Besides the architecture components, you will also find few similarities in the data processing part. First and foremost, the shuffle. As in Apache Spark, this special stage is used in the grouping operations and as in Apache Spark, the number of shuffle sinks can change dynamically (AQE shuffle partition coalesce). BigQuery shuffle involves the same trade-offs as in Spark, so the disk spilling in case of a too big dataset and, of course, the network traffic. One of the recommended approaches to avoid spilling in BigQuery is to shard the query into multiple ones and process different subsets of the main dataset. The same can be achieved with Apache Spark for a partitioned dataset.
By the way, another data organization similarity are the "partitions of partitions" which in Apache Spark are called buckets. In BigQuery this feature is called clustering and brings exactly the same advantages like in Apache Spark, i.e. bucket pruning and dynamic partition pruning.

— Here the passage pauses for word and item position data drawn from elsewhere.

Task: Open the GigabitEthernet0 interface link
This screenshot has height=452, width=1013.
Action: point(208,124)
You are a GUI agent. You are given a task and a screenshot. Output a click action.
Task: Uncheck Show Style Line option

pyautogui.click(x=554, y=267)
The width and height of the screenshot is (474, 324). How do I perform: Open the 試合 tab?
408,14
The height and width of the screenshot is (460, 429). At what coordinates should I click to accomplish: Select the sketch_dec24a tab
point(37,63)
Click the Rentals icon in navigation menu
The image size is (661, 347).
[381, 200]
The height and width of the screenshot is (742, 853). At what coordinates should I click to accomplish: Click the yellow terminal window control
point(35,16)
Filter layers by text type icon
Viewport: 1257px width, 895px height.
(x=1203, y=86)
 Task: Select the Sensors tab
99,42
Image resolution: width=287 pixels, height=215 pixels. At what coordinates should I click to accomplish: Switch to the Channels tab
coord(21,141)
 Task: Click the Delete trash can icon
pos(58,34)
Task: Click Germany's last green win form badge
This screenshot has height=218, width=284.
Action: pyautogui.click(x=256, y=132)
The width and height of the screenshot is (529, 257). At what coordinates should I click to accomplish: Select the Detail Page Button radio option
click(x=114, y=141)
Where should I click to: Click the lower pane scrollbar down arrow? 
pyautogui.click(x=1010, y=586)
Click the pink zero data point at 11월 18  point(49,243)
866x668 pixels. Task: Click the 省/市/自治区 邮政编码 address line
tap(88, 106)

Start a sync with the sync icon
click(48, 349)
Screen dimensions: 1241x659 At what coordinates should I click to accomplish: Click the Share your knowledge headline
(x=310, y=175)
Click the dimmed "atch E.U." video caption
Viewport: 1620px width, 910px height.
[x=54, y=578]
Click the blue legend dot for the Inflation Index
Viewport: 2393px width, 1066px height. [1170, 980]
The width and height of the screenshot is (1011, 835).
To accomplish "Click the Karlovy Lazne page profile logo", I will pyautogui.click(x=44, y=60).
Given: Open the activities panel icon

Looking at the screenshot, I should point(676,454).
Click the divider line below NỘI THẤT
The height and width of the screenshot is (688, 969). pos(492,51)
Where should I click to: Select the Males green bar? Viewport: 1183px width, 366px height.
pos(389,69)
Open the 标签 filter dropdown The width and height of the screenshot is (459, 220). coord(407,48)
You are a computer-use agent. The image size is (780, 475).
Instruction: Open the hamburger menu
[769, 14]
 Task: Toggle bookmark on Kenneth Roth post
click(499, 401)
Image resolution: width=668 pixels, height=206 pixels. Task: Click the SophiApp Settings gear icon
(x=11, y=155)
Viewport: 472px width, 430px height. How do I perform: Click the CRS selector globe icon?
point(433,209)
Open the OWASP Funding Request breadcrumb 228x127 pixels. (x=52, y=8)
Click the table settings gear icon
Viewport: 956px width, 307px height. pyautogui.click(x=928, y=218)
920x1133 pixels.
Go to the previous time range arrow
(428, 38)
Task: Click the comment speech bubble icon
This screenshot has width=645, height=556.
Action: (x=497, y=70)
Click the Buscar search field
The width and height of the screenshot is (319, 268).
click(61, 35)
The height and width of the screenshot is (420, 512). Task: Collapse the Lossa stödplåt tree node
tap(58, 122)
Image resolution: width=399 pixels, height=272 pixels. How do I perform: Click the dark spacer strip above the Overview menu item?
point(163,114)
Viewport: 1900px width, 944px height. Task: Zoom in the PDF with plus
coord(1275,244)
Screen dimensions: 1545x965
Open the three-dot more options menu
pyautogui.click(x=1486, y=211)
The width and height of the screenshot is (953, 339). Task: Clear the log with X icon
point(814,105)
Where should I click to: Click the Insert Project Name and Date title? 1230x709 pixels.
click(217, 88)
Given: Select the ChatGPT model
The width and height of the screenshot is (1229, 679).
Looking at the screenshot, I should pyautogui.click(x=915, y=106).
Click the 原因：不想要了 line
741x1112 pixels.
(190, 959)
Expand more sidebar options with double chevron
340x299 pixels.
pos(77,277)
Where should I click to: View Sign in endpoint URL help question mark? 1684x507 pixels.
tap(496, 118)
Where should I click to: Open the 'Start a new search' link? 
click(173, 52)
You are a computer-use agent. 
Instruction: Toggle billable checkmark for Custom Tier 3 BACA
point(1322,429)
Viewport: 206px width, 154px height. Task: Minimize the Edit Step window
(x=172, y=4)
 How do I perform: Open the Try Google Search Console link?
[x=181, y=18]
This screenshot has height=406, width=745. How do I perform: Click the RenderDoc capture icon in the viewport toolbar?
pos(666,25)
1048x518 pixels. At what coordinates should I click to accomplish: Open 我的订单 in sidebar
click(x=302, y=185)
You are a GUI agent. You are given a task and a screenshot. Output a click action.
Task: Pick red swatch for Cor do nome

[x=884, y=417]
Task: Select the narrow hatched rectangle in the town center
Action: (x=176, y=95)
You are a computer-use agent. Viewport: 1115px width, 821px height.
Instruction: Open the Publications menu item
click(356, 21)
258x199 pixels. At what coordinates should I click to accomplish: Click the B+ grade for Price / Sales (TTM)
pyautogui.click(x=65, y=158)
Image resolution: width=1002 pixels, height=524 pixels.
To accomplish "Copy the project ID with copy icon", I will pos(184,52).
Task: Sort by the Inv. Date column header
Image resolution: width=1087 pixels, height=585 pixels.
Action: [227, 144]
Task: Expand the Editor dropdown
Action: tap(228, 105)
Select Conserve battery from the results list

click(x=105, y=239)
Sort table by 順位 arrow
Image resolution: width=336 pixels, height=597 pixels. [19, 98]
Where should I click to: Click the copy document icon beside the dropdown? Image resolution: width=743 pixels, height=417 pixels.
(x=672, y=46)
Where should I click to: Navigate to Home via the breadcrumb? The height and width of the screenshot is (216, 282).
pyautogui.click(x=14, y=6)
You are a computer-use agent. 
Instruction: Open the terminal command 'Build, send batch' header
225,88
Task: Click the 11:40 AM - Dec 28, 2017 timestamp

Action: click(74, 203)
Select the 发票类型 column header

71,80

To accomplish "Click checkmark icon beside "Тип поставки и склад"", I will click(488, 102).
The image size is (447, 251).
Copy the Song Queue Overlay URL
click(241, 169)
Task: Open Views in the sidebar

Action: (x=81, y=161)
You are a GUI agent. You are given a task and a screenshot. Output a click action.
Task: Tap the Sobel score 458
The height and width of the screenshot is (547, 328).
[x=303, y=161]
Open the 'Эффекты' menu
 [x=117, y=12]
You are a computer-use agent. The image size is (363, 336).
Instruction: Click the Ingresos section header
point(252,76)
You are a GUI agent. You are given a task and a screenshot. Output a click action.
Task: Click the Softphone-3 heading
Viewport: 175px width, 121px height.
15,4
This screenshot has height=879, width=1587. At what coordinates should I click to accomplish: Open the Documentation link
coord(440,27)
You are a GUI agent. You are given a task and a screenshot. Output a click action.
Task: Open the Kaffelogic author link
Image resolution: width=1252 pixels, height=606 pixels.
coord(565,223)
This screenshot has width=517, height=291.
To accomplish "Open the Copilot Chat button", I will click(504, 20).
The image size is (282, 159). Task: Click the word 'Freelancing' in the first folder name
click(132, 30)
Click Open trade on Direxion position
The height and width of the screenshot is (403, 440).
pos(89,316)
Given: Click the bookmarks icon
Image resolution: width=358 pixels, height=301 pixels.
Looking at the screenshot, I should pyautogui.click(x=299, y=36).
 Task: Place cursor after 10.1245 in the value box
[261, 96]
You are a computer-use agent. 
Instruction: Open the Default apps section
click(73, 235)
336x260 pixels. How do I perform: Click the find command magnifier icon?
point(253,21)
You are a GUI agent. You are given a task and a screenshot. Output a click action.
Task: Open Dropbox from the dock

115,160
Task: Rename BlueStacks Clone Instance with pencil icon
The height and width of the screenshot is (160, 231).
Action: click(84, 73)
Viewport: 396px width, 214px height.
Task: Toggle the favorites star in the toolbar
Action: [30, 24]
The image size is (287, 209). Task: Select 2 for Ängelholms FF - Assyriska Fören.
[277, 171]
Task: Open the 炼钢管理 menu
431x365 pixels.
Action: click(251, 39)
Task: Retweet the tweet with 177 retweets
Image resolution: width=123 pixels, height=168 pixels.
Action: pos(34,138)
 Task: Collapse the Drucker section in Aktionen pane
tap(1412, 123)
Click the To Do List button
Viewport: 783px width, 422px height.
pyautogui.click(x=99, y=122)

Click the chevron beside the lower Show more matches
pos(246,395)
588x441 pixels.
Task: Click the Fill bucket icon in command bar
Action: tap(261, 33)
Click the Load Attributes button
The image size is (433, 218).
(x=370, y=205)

In addition to the data organization points, there is also something related to the data ingestion. BigQuery supports schema inference. However, as for Apache Spark, this approach has few drawbacks, especially if the dataset is not consistent and, for example, the same cell is represented as a string, a struct, and an array. That's why defining the schema explicitly is recommended practice to avoid such inconsistencies.
Also, BigQuery comes with the same limitations regarding loading compressed files as Apache Spark. Namely, the loading process won't be parallelizable. It's up to you to make the trade-off between loading throughput (better if compressed files) and loading performance (faster if work can be parallelized).
Of course, those are not the single similarities. Both tend to optimize their support for SQL ANSI and let you define your User-Defined Functions. To get an even better idea of that, I recommend either taking a look at the "Google BigQuery: The Definitive Guide: Data Warehousing, Analytics, and Machine Learning at Scale" book or in Dremel and BigQuery technical documentation.